(Source data Opens)

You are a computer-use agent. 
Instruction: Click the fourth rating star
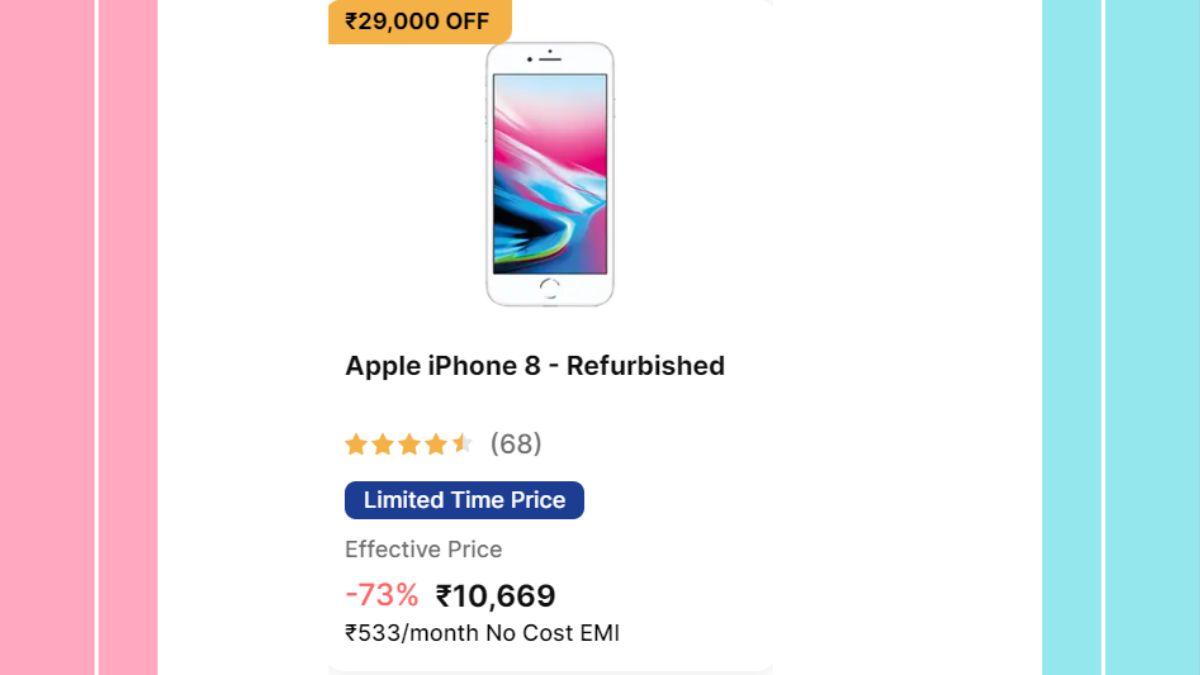point(435,444)
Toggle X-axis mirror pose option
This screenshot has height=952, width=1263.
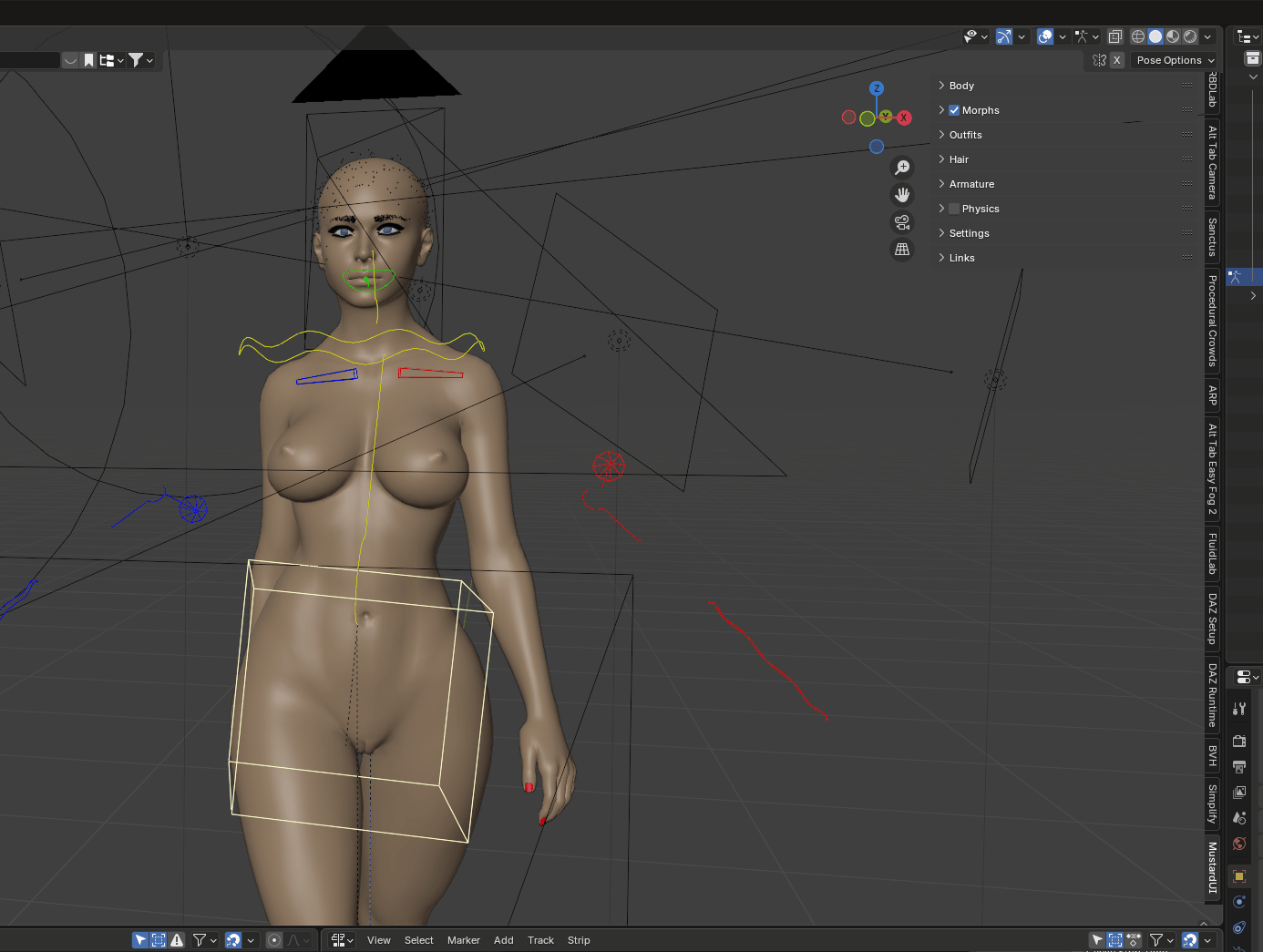pyautogui.click(x=1116, y=60)
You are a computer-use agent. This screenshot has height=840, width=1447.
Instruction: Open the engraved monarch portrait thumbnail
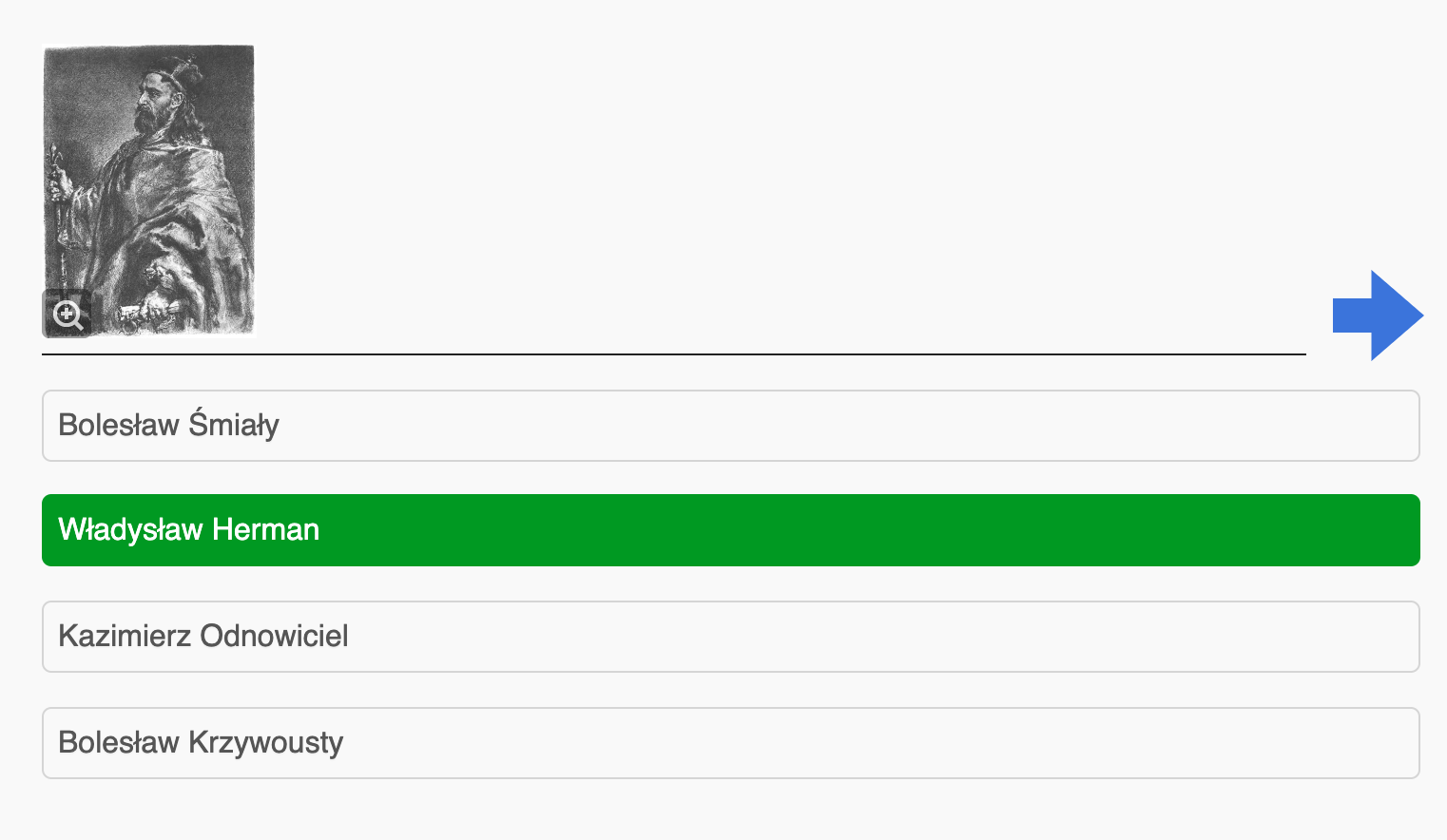149,191
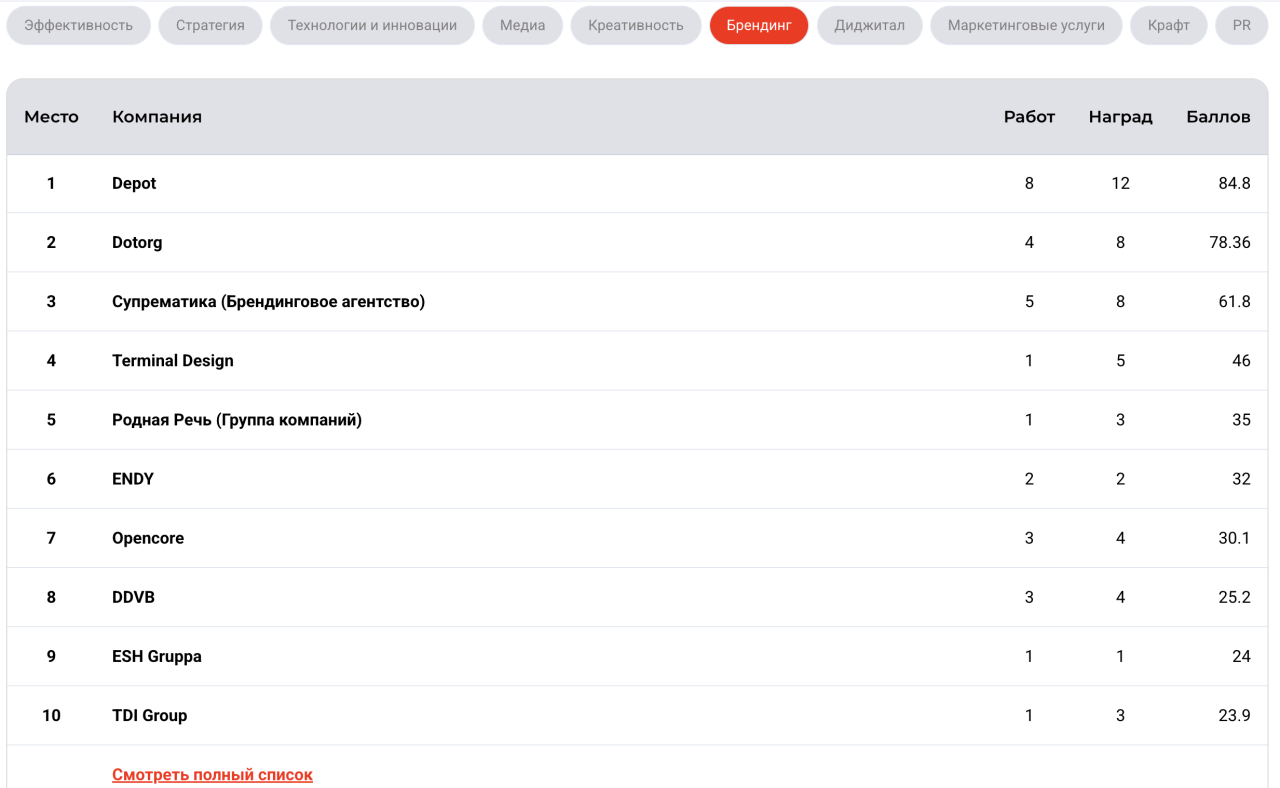This screenshot has width=1280, height=788.
Task: Select Супрематика (Брендинговое агентство) company
Action: point(268,301)
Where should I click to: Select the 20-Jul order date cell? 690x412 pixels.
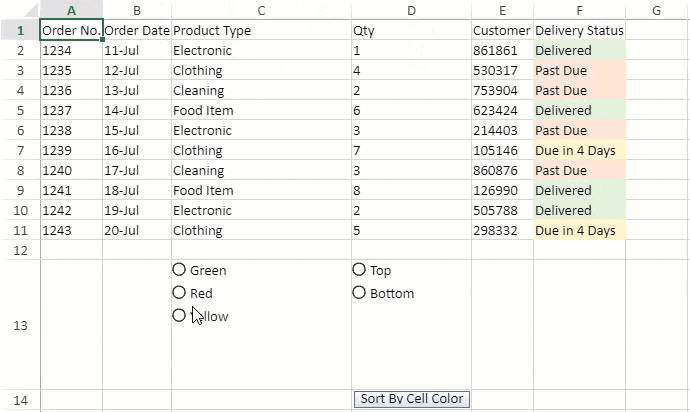(x=137, y=231)
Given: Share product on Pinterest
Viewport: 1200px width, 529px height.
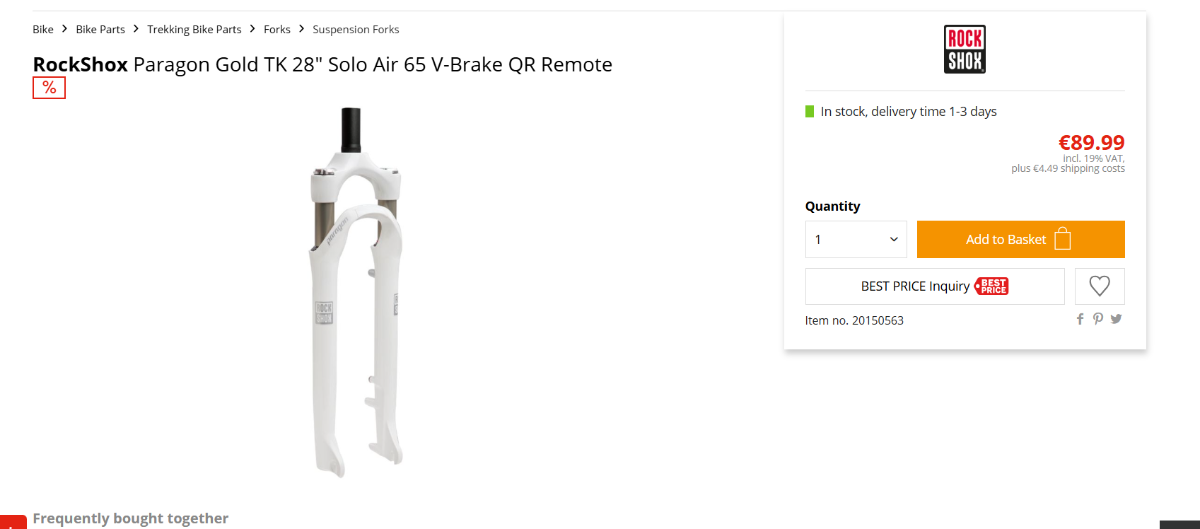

(Source data Closes)

Extract word for word every line from the line that contains "Instruction: Open the" to the final line of the data, both included, and nothing else; skip the pictures.

→ **Your solution**
Instruction: Open the engraved monarch portrait thumbnail
149,191
This screenshot has width=1280, height=788.
Task: Select Супрематика (Брендинговое агентство) company
Action: point(268,301)
Where should I click to: Select the 20-Jul order date cell? 690x412 pixels.
(x=137, y=231)
Given: Share product on Pinterest
Viewport: 1200px width, 529px height.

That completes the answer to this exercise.